## INSTRUCTIONS FOR THE TASK
Your answer should be the data below, reproduced with nothing changed.

Entries taken from a collection:
=======

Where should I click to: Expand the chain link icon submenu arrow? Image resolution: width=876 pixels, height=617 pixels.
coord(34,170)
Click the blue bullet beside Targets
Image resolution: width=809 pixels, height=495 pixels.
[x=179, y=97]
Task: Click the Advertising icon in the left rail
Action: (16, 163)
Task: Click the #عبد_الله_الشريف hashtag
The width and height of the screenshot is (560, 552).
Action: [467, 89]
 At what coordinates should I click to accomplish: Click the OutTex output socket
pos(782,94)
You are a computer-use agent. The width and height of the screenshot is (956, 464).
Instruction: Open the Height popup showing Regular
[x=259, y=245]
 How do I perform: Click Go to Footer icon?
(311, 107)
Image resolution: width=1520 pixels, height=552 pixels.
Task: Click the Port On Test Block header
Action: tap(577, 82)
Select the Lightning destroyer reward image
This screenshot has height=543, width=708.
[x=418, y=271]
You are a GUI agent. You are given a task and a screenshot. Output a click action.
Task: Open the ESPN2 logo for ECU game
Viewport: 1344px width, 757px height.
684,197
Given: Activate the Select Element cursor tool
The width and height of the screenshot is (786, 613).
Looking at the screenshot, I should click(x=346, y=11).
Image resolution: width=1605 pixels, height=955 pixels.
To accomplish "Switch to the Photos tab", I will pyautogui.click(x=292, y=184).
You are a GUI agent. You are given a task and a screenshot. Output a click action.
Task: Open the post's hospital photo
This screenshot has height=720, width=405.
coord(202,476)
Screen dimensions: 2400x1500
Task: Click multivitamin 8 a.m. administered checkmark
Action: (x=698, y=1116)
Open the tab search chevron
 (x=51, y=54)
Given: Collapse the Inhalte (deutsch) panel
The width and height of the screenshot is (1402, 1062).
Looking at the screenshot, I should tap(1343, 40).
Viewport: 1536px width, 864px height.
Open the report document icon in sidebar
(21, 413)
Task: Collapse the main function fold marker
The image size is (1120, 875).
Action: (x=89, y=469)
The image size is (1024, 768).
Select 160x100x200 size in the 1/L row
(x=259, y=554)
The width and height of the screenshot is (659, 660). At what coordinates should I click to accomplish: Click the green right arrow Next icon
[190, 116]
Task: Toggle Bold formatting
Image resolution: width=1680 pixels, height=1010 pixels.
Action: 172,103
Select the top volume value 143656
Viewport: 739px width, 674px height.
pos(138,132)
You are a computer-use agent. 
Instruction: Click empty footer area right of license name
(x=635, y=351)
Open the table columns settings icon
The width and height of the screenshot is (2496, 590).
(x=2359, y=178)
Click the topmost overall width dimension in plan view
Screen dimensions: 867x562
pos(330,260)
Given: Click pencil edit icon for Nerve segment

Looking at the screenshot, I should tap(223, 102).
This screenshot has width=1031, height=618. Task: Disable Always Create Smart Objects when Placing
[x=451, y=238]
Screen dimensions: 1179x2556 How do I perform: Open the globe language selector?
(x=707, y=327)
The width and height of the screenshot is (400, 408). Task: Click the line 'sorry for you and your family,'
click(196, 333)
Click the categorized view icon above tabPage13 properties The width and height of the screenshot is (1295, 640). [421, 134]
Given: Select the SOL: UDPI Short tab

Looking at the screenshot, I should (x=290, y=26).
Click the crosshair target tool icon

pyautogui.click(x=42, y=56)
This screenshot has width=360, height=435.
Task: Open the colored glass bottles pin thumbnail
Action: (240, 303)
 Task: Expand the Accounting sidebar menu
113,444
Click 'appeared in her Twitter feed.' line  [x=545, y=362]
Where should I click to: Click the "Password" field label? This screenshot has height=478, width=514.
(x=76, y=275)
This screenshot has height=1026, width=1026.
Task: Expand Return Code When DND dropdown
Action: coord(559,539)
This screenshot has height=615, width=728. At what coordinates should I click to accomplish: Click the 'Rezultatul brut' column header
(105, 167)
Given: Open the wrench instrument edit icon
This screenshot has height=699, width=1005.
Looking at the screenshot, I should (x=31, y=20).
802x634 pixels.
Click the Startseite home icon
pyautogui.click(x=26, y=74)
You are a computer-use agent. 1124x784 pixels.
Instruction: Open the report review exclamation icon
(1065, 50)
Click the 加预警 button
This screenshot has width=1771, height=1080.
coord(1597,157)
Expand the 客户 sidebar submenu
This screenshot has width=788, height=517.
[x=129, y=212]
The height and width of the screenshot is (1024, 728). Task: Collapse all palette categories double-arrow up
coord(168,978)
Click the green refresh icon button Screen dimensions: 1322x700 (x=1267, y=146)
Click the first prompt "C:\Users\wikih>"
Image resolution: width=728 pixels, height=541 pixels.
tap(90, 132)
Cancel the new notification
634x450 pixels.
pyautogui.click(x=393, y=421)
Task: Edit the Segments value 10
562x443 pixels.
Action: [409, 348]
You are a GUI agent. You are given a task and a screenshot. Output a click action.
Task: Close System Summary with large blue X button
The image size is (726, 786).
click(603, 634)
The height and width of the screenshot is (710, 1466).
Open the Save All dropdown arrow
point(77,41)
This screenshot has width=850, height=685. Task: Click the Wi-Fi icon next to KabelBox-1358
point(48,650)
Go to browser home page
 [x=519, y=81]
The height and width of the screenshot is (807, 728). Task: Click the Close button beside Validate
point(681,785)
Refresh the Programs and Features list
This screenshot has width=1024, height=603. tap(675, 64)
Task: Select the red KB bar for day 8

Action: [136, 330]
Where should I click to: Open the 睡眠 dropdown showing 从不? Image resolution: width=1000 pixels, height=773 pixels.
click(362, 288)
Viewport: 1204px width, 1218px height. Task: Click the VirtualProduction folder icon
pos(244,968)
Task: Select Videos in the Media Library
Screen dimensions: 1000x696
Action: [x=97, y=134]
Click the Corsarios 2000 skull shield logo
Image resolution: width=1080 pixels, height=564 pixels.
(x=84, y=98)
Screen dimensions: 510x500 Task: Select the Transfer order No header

=======

## TASK ANSWER
Where should I click to: Expand the chain link icon submenu arrow? Image resolution: width=876 pixels, height=617 pixels.
coord(34,170)
Click the blue bullet beside Targets
Image resolution: width=809 pixels, height=495 pixels.
[x=179, y=97]
Task: Click the Advertising icon in the left rail
Action: (16, 163)
Task: Click the #عبد_الله_الشريف hashtag
The width and height of the screenshot is (560, 552).
Action: [467, 89]
 At what coordinates should I click to accomplish: Click the OutTex output socket
pos(782,94)
You are a computer-use agent. The width and height of the screenshot is (956, 464).
Instruction: Open the Height popup showing Regular
[x=259, y=245]
 How do I perform: Click Go to Footer icon?
(311, 107)
Image resolution: width=1520 pixels, height=552 pixels.
Task: Click the Port On Test Block header
Action: tap(577, 82)
Select the Lightning destroyer reward image
This screenshot has height=543, width=708.
[x=418, y=271]
You are a GUI agent. You are given a task and a screenshot. Output a click action.
Task: Open the ESPN2 logo for ECU game
Viewport: 1344px width, 757px height.
684,197
Given: Activate the Select Element cursor tool
The width and height of the screenshot is (786, 613).
Looking at the screenshot, I should click(x=346, y=11).
Image resolution: width=1605 pixels, height=955 pixels.
To accomplish "Switch to the Photos tab", I will pyautogui.click(x=292, y=184).
You are a GUI agent. You are given a task and a screenshot. Output a click action.
Task: Open the post's hospital photo
This screenshot has height=720, width=405.
coord(202,476)
Screen dimensions: 2400x1500
Task: Click multivitamin 8 a.m. administered checkmark
Action: (x=698, y=1116)
Open the tab search chevron
 (x=51, y=54)
Given: Collapse the Inhalte (deutsch) panel
The width and height of the screenshot is (1402, 1062).
Looking at the screenshot, I should tap(1343, 40).
Viewport: 1536px width, 864px height.
Open the report document icon in sidebar
(21, 413)
Task: Collapse the main function fold marker
The image size is (1120, 875).
Action: (x=89, y=469)
The image size is (1024, 768).
Select 160x100x200 size in the 1/L row
(x=259, y=554)
The width and height of the screenshot is (659, 660). At what coordinates should I click to accomplish: Click the green right arrow Next icon
[190, 116]
Task: Toggle Bold formatting
Image resolution: width=1680 pixels, height=1010 pixels.
Action: 172,103
Select the top volume value 143656
Viewport: 739px width, 674px height.
pos(138,132)
You are a computer-use agent. 
Instruction: Click empty footer area right of license name
(x=635, y=351)
Open the table columns settings icon
The width and height of the screenshot is (2496, 590).
(x=2359, y=178)
Click the topmost overall width dimension in plan view
Screen dimensions: 867x562
pos(330,260)
Given: Click pencil edit icon for Nerve segment

Looking at the screenshot, I should tap(223, 102).
This screenshot has width=1031, height=618. Task: Disable Always Create Smart Objects when Placing
[x=451, y=238]
Screen dimensions: 1179x2556 How do I perform: Open the globe language selector?
(x=707, y=327)
The width and height of the screenshot is (400, 408). Task: Click the line 'sorry for you and your family,'
click(196, 333)
Click the categorized view icon above tabPage13 properties The width and height of the screenshot is (1295, 640). [421, 134]
Given: Select the SOL: UDPI Short tab

Looking at the screenshot, I should (x=290, y=26).
Click the crosshair target tool icon

pyautogui.click(x=42, y=56)
This screenshot has width=360, height=435.
Task: Open the colored glass bottles pin thumbnail
Action: (240, 303)
 Task: Expand the Accounting sidebar menu
113,444
Click 'appeared in her Twitter feed.' line  [x=545, y=362]
Where should I click to: Click the "Password" field label? This screenshot has height=478, width=514.
(x=76, y=275)
This screenshot has height=1026, width=1026.
Task: Expand Return Code When DND dropdown
Action: coord(559,539)
This screenshot has height=615, width=728. At what coordinates should I click to accomplish: Click the 'Rezultatul brut' column header
(105, 167)
Given: Open the wrench instrument edit icon
This screenshot has height=699, width=1005.
Looking at the screenshot, I should (x=31, y=20).
802x634 pixels.
Click the Startseite home icon
pyautogui.click(x=26, y=74)
You are a computer-use agent. 1124x784 pixels.
Instruction: Open the report review exclamation icon
(1065, 50)
Click the 加预警 button
This screenshot has width=1771, height=1080.
coord(1597,157)
Expand the 客户 sidebar submenu
This screenshot has width=788, height=517.
[x=129, y=212]
The height and width of the screenshot is (1024, 728). Task: Collapse all palette categories double-arrow up
coord(168,978)
Click the green refresh icon button Screen dimensions: 1322x700 (x=1267, y=146)
Click the first prompt "C:\Users\wikih>"
Image resolution: width=728 pixels, height=541 pixels.
tap(90, 132)
Cancel the new notification
634x450 pixels.
pyautogui.click(x=393, y=421)
Task: Edit the Segments value 10
562x443 pixels.
Action: [409, 348]
You are a GUI agent. You are given a task and a screenshot. Output a click action.
Task: Close System Summary with large blue X button
The image size is (726, 786).
click(603, 634)
The height and width of the screenshot is (710, 1466).
Open the Save All dropdown arrow
point(77,41)
This screenshot has width=850, height=685. Task: Click the Wi-Fi icon next to KabelBox-1358
point(48,650)
Go to browser home page
 [x=519, y=81]
The height and width of the screenshot is (807, 728). Task: Click the Close button beside Validate
point(681,785)
Refresh the Programs and Features list
This screenshot has width=1024, height=603. tap(675, 64)
Task: Select the red KB bar for day 8

Action: [136, 330]
Where should I click to: Open the 睡眠 dropdown showing 从不? Image resolution: width=1000 pixels, height=773 pixels.
click(362, 288)
Viewport: 1204px width, 1218px height. Task: Click the VirtualProduction folder icon
pos(244,968)
Task: Select Videos in the Media Library
Screen dimensions: 1000x696
Action: [x=97, y=134]
Click the Corsarios 2000 skull shield logo
Image resolution: width=1080 pixels, height=564 pixels.
(x=84, y=98)
Screen dimensions: 510x500 Task: Select the Transfer order No header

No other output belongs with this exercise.